Louisiana Revised Statutes, Title 23, section 1032 (1964) provides:
The rights and remedies herein granted to an employee or his dependent on account of a personal injury for which he is entitled to compensation under this Chapter shall be exclusive of all other rights and remedies of such employee, his personal representatives, dependents, or relations.

Judge Brady quoted with approval Stumberg, Conflict of Laws p. 148 (3d ed. 1963), as follows:

Another exception which is frequently made in the decisions exists where a statute which creates a right, in the same enactment provides for the time within which suit is to be brought. In such cases a majority of the courts have taken the position that the limitation qualifies the right so that unless suit is brought within the time allowed under the foreign statute, no suit may be brought at the forum, even though the time there may be longer.

The Court continued:

In the case of Louisville & N.R. Co. v.
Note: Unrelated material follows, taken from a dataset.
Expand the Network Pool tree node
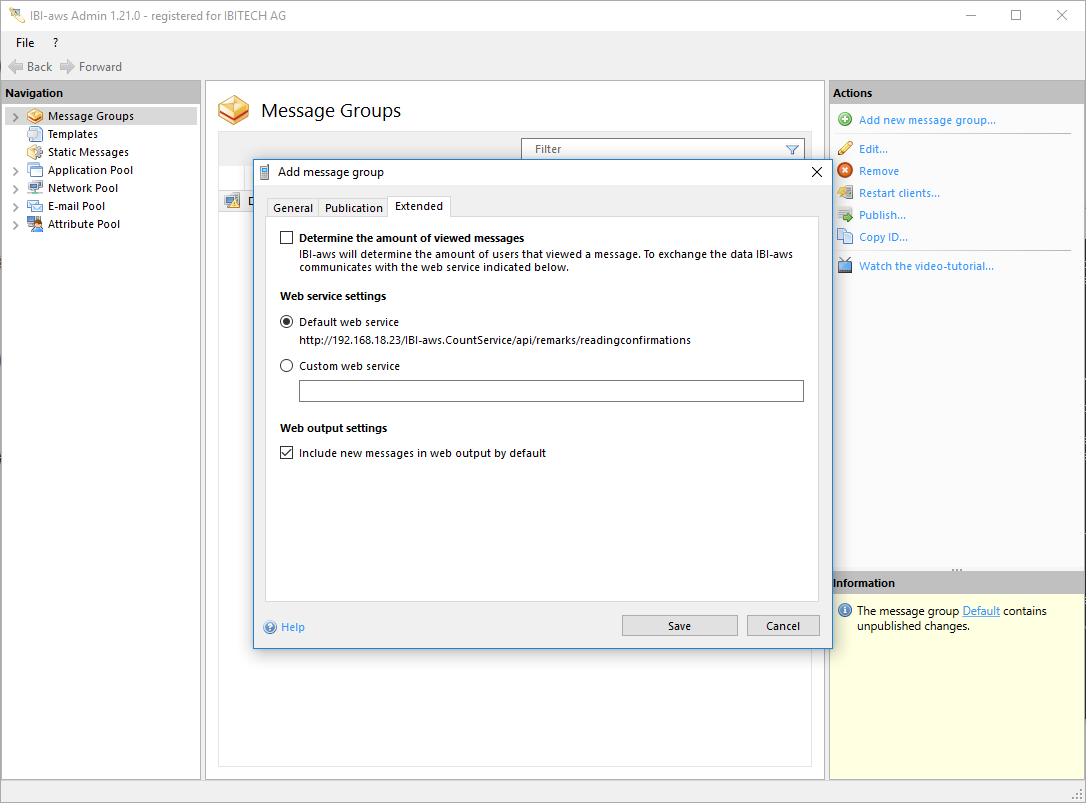coord(15,189)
Dixon, 168 Miss. 14, 20, 150 So. 811, 812 (1933), which was an action under the Louisiana Compensation Law, this Court held:
Thus there is introduced, as applicable to the rights of action given by the compensation statutes, the rule that, where a statute creates a right of action which did not exist under the common law and the same statute fixes the time within which action or proceedings to enforce the same may be begun, the time so fixed is not a mere statute of limitations, but is an integral part of the right thus created, is a substantive condition, so that, after the time fixed in the statute, the right to institute an action thereunder becomes extinct, not only in the state which created the right, but everywhere else.

The chancellor's finding in favor of the claimant was reversed and decree was entered here for the appellant.
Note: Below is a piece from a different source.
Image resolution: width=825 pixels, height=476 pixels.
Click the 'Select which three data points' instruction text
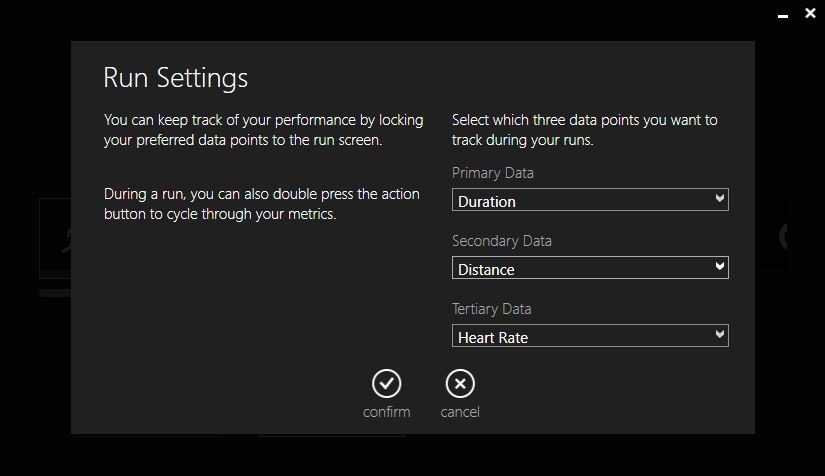pos(584,130)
In L. & A. Construction Co., supra, Tennessee's Worker's Compensation Act was construed, and the same result was reached as in Bethlehem Steel. Restatement, Conflict of Laws section 400 at 488 (1934) was quoted with approval, as follows:

No recovery can be had under the Workmen's Compensation Act of a state if neither the harm occurred nor the contract of employment was made in the state.

Argument is made that the center of gravity test should be applied. We are unable to find where such an approach is applied to worker's compensation cases. In L. & A., supra, we find the following:

Moreover, the rights, remedies, and procedure provided by the compensation laws are exclusive; and matters relating to compensation claims are governed exclusively by the provisions of the acts, and are not controlled by general rules of procedure applicable in cases in law or equity, except as specifically provided.

198 So.2d at 243.

The center of gravity rule was first recognized by this Court in Mitchell v. Craft, 211 So.2d 509 (Miss. 1968), and probably more appropriately called the "most substantial relationship rule". Since it is obvious from the facts as found by the Circuit Judge that Louisiana has the "most substantial relationship" to the action alleged in this cause, then the laws of that state must be applied. Louisiana provided the plaintiff a remedy, an exclusive remedy, and this Court cannot correct his error in not pursuing what Louisiana provided for him.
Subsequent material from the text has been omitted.